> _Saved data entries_
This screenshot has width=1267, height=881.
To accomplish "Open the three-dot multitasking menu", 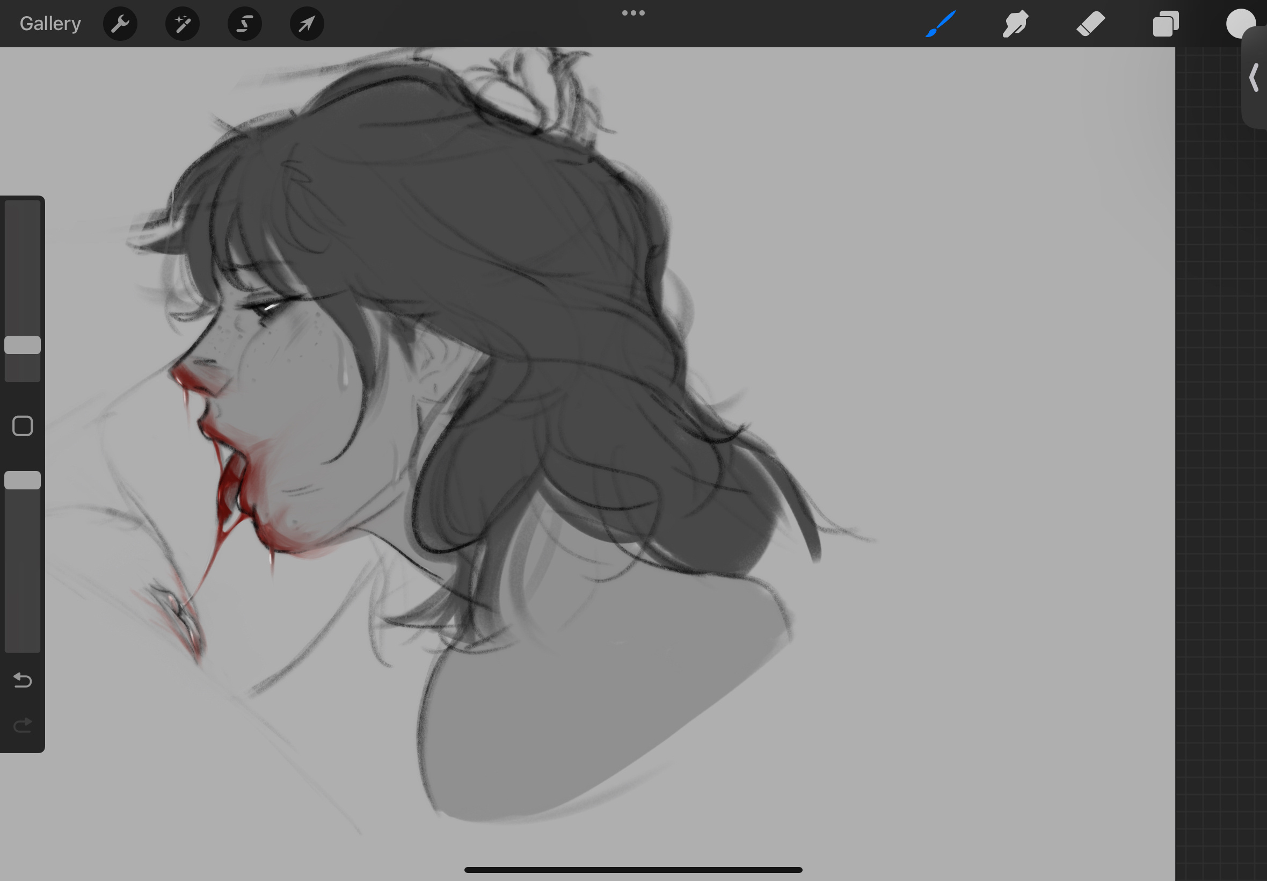I will pyautogui.click(x=633, y=13).
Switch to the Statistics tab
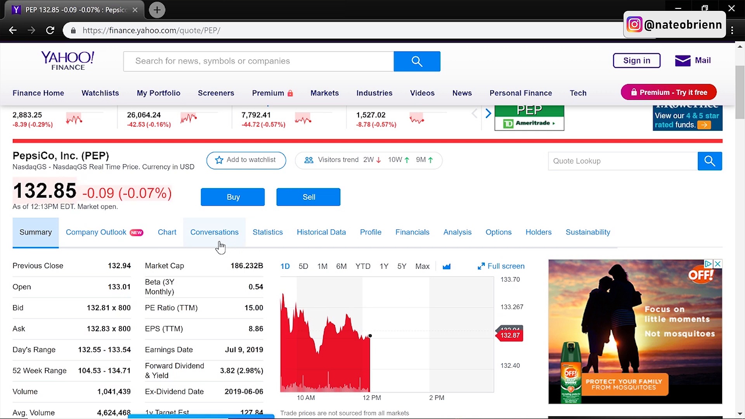The image size is (745, 419). click(x=268, y=232)
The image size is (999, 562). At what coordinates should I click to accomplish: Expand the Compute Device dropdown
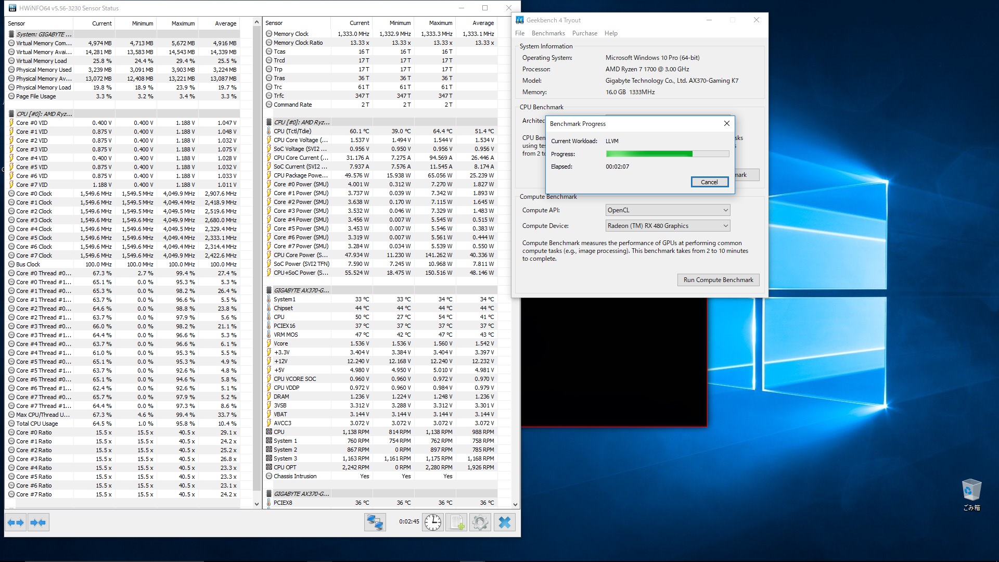coord(668,226)
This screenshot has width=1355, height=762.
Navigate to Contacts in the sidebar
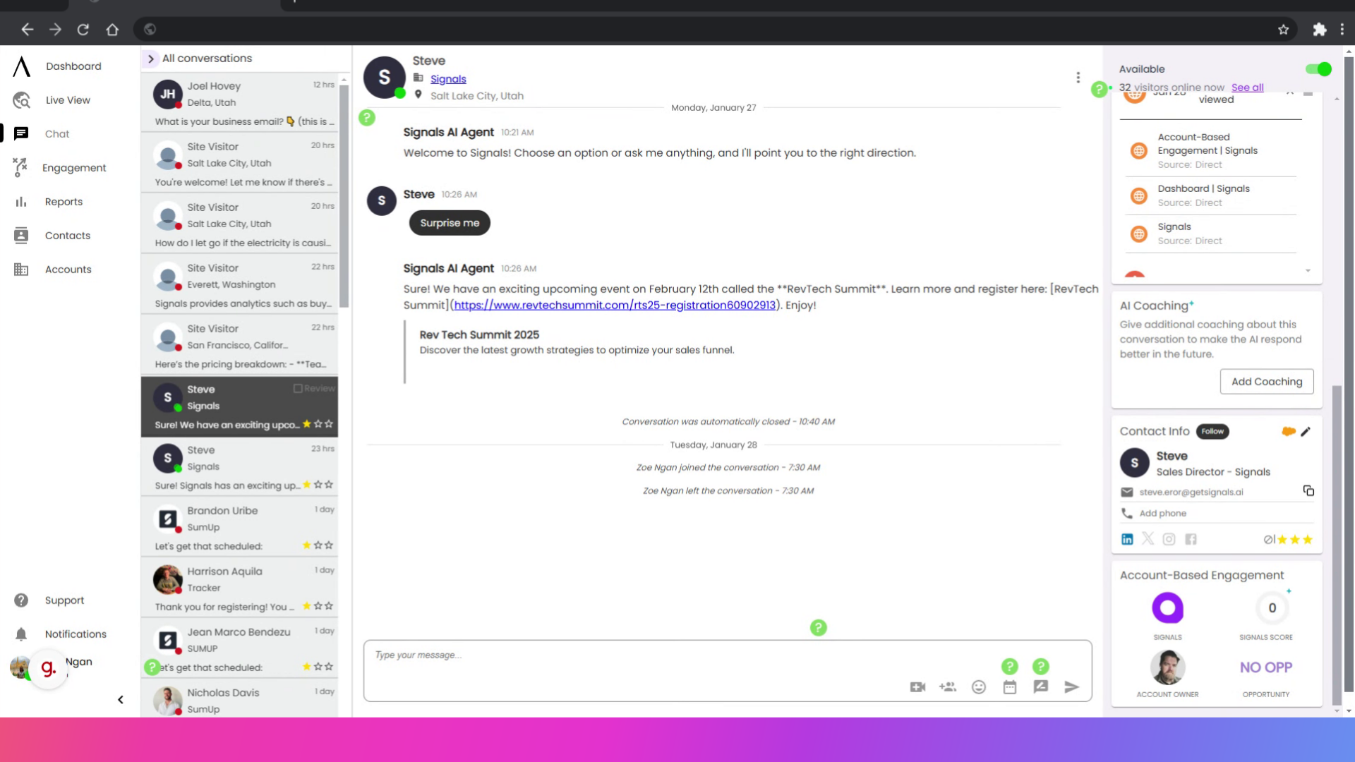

> _Directions_
Nothing but the lines from the line containing "This screenshot has width=1355, height=762." through the end of the records belongs in the answer, written out exactly, both ends included, without pictures.

> _Result below_
This screenshot has width=1355, height=762.
Navigate to Contacts in the sidebar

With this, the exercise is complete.